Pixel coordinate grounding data
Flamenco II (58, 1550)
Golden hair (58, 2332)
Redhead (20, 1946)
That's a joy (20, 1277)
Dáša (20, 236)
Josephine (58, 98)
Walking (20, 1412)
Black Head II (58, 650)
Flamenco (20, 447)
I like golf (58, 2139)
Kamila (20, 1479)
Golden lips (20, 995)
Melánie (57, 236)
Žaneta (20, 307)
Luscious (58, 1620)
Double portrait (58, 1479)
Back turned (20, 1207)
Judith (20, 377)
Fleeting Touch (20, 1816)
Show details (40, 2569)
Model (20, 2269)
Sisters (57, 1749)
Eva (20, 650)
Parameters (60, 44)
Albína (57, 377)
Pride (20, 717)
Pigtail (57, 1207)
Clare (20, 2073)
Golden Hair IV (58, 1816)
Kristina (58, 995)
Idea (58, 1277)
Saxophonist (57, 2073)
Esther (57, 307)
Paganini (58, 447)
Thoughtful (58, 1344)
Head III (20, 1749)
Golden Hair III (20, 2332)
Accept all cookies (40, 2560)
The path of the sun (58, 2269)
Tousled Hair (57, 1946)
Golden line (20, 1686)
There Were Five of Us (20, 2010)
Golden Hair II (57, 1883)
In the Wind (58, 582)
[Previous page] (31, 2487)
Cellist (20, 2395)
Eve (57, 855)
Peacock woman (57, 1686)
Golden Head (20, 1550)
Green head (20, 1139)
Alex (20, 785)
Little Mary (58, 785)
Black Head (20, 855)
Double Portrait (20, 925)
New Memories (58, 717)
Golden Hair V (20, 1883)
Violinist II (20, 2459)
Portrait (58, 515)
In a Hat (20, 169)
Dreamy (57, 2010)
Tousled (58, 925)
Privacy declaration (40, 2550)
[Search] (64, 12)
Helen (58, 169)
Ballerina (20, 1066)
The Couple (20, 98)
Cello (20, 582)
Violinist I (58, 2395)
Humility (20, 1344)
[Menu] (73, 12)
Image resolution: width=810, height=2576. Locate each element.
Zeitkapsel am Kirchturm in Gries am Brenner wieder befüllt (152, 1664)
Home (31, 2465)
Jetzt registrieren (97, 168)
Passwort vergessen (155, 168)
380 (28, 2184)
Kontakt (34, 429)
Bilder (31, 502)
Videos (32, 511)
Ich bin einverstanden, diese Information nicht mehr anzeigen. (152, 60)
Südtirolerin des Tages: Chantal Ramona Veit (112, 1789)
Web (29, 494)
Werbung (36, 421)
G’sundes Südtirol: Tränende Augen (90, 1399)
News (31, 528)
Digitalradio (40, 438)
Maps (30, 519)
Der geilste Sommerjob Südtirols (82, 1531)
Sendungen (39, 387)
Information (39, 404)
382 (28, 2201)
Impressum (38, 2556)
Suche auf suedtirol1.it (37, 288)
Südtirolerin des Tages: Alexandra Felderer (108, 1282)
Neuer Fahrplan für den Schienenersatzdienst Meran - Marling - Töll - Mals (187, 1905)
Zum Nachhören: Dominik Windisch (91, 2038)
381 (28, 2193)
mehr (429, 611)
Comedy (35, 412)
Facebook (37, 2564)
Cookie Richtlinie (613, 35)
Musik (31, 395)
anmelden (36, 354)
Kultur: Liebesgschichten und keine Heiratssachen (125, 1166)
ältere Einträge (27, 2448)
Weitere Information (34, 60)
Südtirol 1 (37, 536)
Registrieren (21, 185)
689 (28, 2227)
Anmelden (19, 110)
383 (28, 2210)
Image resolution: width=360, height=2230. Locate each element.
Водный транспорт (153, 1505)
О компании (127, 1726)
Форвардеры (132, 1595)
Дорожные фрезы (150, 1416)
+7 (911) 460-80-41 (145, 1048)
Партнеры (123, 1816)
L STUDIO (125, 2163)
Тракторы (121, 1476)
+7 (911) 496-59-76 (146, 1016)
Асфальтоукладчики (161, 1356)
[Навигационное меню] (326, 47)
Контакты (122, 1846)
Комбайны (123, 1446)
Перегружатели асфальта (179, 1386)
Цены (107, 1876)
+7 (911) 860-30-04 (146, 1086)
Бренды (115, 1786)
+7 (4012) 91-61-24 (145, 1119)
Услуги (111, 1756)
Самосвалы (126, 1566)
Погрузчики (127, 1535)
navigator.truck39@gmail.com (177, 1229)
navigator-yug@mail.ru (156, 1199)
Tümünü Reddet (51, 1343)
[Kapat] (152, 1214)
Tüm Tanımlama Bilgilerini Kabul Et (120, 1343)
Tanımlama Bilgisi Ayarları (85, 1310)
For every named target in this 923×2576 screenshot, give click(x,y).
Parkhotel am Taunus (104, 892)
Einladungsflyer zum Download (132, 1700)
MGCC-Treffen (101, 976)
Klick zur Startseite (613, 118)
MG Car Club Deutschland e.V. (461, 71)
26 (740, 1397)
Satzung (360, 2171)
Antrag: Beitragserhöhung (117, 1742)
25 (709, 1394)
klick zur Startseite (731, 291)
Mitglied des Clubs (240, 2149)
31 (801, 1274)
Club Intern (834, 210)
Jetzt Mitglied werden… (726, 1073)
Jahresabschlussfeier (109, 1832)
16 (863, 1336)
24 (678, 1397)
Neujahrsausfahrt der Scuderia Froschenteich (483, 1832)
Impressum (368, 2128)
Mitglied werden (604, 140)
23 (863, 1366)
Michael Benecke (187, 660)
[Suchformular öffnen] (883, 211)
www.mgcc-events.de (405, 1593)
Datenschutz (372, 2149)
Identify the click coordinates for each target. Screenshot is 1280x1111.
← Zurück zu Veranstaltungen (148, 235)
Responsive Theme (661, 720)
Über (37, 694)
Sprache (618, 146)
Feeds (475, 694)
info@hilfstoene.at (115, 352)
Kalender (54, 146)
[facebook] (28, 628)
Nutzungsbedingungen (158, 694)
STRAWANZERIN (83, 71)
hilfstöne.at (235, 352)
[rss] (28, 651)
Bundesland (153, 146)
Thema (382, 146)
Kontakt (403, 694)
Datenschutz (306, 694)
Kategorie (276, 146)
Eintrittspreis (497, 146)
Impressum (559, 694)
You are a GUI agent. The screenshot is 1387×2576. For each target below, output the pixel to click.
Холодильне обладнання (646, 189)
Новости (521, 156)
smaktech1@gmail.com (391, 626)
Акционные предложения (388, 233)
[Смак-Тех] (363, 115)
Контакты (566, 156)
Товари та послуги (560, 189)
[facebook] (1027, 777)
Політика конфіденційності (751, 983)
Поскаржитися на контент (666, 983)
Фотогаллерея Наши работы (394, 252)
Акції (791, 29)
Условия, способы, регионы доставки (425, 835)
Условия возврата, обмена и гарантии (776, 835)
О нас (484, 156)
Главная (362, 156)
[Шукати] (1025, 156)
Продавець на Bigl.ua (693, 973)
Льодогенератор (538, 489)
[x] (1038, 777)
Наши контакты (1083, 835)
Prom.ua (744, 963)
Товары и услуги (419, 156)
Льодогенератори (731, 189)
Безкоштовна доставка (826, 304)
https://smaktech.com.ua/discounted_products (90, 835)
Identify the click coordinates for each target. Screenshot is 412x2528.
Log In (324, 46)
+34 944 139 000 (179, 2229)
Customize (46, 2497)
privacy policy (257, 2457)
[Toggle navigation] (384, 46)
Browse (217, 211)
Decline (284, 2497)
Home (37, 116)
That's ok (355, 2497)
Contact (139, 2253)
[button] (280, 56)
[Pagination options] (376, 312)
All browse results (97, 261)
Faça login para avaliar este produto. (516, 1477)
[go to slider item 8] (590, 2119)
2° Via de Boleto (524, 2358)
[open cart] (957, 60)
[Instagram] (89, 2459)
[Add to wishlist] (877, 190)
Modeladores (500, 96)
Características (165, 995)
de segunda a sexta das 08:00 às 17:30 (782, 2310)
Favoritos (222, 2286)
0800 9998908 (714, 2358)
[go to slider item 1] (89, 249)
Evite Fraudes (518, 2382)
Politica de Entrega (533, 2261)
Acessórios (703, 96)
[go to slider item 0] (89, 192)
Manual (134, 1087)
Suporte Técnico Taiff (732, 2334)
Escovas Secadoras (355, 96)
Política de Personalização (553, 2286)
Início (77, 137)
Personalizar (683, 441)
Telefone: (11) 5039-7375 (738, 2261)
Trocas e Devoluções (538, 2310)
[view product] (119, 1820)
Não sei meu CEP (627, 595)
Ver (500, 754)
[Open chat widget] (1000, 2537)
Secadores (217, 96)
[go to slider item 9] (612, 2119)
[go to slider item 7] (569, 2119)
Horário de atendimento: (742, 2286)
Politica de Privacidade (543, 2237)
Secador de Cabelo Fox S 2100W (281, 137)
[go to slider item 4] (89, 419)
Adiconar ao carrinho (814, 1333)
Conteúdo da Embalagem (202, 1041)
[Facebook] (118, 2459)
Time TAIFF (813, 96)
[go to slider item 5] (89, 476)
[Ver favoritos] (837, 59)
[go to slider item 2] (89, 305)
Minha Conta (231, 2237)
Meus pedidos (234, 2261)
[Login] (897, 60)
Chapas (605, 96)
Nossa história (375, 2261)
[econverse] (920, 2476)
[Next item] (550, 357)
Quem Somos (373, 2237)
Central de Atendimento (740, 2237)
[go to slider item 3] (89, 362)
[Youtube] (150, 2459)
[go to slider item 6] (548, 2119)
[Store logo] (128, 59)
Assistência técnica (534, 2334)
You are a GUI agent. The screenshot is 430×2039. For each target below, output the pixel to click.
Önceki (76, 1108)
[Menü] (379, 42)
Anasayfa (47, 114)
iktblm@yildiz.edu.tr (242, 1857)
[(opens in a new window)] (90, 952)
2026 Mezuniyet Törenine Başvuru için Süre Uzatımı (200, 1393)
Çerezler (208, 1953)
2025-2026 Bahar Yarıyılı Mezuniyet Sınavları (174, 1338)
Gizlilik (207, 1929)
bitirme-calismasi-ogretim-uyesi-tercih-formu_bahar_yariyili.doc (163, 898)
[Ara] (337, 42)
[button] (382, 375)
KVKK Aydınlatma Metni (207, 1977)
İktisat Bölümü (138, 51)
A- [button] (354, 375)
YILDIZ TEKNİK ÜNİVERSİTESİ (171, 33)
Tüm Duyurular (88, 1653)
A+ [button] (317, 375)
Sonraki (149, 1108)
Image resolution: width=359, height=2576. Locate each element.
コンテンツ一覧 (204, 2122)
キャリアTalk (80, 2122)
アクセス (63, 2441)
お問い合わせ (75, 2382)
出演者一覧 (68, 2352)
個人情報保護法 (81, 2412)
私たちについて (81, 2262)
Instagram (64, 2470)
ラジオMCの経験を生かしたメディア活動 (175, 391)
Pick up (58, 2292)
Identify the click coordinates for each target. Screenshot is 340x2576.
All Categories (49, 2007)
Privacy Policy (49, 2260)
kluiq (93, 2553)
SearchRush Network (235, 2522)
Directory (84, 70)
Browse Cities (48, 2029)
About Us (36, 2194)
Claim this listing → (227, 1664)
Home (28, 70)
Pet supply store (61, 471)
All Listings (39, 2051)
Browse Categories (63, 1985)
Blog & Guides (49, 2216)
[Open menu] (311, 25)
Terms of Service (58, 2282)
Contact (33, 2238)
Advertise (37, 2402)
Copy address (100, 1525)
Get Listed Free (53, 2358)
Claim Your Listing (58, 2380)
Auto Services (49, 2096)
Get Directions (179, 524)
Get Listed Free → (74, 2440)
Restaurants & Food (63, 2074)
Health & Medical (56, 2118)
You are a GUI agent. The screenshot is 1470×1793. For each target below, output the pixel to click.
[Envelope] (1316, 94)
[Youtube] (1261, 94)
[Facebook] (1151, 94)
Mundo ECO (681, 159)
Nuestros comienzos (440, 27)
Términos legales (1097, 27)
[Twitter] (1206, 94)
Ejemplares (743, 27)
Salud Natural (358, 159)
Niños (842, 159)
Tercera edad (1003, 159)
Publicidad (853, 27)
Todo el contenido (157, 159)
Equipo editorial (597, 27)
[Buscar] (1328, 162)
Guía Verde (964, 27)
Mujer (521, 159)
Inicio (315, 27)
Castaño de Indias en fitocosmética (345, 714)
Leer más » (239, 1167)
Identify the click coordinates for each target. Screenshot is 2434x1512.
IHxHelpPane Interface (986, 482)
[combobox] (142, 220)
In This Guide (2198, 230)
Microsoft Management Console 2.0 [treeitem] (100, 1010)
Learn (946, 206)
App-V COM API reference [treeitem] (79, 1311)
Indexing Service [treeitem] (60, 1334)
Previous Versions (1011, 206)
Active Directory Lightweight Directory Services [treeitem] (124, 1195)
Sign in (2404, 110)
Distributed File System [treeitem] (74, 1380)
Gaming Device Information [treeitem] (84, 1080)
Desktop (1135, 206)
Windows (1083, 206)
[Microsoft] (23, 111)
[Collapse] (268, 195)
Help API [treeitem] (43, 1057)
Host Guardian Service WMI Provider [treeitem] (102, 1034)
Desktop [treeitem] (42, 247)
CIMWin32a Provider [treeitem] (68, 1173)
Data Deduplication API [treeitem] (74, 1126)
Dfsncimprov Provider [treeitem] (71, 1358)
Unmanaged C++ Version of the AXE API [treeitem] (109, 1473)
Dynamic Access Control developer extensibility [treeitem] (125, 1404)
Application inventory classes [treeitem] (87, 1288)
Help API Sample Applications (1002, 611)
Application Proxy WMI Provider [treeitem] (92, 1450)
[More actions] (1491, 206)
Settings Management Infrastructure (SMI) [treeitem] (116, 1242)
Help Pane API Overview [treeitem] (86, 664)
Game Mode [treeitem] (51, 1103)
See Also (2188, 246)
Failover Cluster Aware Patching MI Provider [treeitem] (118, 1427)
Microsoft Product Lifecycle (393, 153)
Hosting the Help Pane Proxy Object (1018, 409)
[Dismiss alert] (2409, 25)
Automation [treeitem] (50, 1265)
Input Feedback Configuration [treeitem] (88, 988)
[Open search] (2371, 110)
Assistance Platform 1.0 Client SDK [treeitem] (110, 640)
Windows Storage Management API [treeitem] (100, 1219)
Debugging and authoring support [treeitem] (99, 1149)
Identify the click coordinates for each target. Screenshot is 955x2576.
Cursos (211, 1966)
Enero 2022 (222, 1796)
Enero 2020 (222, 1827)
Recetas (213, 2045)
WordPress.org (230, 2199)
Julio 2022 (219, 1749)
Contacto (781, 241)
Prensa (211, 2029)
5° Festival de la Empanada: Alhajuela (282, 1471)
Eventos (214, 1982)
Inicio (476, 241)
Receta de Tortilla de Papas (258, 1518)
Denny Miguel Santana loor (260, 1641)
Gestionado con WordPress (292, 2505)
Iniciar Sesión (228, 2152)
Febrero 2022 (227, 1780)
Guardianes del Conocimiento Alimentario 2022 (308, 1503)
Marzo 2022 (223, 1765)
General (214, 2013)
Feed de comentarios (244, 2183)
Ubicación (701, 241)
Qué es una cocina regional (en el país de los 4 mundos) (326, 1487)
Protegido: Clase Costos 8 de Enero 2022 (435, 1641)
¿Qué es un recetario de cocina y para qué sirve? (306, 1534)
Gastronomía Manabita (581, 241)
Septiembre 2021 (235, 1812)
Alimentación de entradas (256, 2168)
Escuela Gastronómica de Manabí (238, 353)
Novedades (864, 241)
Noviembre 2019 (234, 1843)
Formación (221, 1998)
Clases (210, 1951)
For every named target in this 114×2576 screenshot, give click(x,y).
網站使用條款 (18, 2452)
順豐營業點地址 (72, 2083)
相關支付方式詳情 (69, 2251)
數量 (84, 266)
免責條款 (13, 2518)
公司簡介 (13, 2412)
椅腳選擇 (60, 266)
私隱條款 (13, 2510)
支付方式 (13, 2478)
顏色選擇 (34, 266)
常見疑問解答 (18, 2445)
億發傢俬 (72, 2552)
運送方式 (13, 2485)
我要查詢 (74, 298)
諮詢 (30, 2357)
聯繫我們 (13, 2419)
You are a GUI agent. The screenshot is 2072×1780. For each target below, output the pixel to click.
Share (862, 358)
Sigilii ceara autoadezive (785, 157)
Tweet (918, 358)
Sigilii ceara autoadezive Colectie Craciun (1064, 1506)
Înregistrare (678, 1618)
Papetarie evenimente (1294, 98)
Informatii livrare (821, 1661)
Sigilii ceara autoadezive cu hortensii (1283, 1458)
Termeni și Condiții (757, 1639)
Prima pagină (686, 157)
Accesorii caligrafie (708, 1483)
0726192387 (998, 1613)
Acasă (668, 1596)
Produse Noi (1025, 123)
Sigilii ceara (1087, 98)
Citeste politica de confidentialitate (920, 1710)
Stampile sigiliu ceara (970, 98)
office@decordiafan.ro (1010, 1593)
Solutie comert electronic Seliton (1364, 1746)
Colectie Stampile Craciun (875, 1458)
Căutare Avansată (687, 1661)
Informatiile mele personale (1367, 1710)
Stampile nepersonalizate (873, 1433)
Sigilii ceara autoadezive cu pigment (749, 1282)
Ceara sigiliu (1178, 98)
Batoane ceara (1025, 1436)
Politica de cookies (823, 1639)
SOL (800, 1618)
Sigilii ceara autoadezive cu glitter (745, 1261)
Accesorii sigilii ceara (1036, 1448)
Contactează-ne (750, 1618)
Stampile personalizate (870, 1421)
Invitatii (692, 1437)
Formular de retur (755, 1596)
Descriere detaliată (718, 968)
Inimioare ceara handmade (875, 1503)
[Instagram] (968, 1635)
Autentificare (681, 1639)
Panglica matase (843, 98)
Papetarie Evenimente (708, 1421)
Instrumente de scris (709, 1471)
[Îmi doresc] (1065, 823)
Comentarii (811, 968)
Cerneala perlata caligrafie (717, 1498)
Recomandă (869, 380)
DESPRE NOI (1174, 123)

_TASK_: Note how many lines in the data above contain "Mitglied", then state that number alone.

_ANSWER BOX_: 3